- **Instructions to follow**:
Your response should contain every record below, copied exactly.

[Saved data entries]
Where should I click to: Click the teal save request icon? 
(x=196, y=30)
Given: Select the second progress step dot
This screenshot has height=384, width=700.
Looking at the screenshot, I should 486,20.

- **Answer space**:
Where should I click to: Click the teal save request icon? 
(x=196, y=30)
Given: Select the second progress step dot
This screenshot has height=384, width=700.
Looking at the screenshot, I should 486,20.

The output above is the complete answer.